I did. I didn’t graduate, but I did.
Do you wish you had followed that career path?
[Laughs.] I think I’m pretty happy with where things landed! I wouldn’t have objected to that, but I’m feeling alright about my day job.
How do you feel about film-star-fronted business enterprises in general?
When I started out, it seemed shameful to do a commercial, for some reason. You were called a sellout. I really think the hip-hop guys changed all of that. They made it okay—even cool—to spread your wings a bit, to try some other things. And now it’s really exciting that you can, you know, explore other corners [of your creativity] like the old Renaissance artists in a way. And I love what Gwyneth [Paltrow]’s done [with Goop]. She is still a really dear friend, and she has built this empire. She has always had that in her as a curator, and it’s been a lovely creative outlet for her. In fact, come to think about it, she was probably the first one who got me to even wash my face twice a day…maybe.
What pressures have you felt personally around aging in the film business?
I don’t want to be running from aging. It’s a concept we can’t escape, and I would like to see our culture embracing it a bit more, talking about it in those terms. Something we discussed [in founding Le Domaine] was this headline of “antiaging.” It’s ridiculous. It’s a fairy tale. But what is real is treating your skin in a healthy manner. And it’s something I’ve learned to do for my business, but it kind of makes you feel better. I grew up with a country mentality, kind of, you know, Dial soap once a day and then move on. And I think that we’re learning that if we love ourselves, if we treat ourselves a little better, then there are long-lasting benefits to that. So just age healthy, age in a healthy manner.
Speaking of, I watched Benjamin Button last night. Was it strange to see yourself looking older in that role?
No, no, it wasn’t at all. I was kind of fascinated by it, really. And by the way? All those prosthetics, six hours of prosthetics? Tore up my skin. They destroyed my skin!

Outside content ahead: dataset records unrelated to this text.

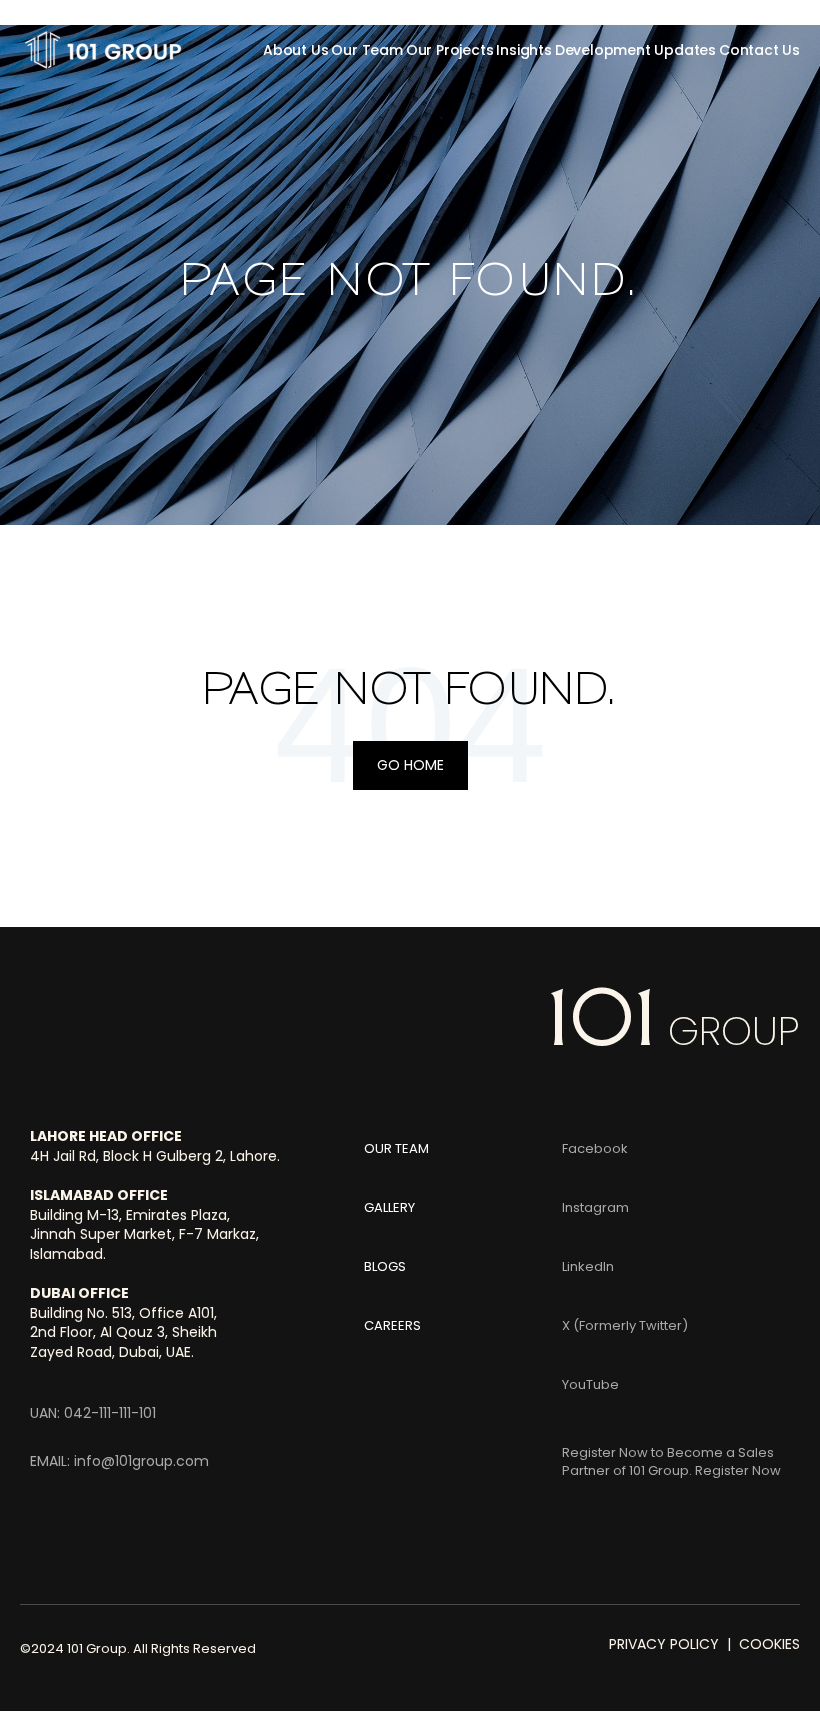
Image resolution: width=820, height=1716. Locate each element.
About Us (295, 50)
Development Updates (635, 50)
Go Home (410, 765)
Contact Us (759, 50)
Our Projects (450, 50)
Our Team (366, 50)
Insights (523, 50)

How and why is it important to you that Le Domaine’s approach is genderless?
Again, I don’t know if it’s just that I believe in being all-inclusive as much as possible? Or maybe it’s about us guys needing help from others in understanding how we can treat our skin better? I mean, I probably got more from my female partners in the past. We kept the smell very neutral, very fresh, and very, very subtle. I mean, I’m the kind of person who will change hotel rooms if I can smell the cologne of the last person who stayed there! It’s too much! It’s too strong! Keep it subtle. Let people come to you. Don’t force it on others. That’s my feeling. [Laughs.] For smells, I mean. I stand by that for smells!
Do you have any special memories of Miraval?
This past spring was special. We had a good five or six weeks out here. The stories you hear about Provence in the spring, why people come here. Well, it’s real. And I can’t quite describe it, other than the freshness in the air, the light…the… I don’t know, it’s just a real feeling of peace and harmony, and the nights are so soothing. In summer you get the symphony of frogs; they lull you to sleep. I have a lot of artist friends from different disciplines, and they were here this spring; we were having a laugh. One was working on his music [at Studio Miraval], one was painting, one was designing a clothing line, and so on and so forth. They’d go off to their respective corners to work on their respective things, and then we’d come back here to cross-pollinate over a meal, or a game of pétanque, in the spot we’re sitting in now. Making an artist community has always been the idea here, and it’s really nice to see that happen.
What’s the future looking like for you?
The older I get, the more I think about quality of life, and time expenditure, and I sure would like to point it more in this direction. I think after lockdown it seemed to be on a lot of people’s minds— like, how are we spending our time, why are we grinding so much, what are we dedicating our lives to? And I think that family and friends at the end of the day is all that matters.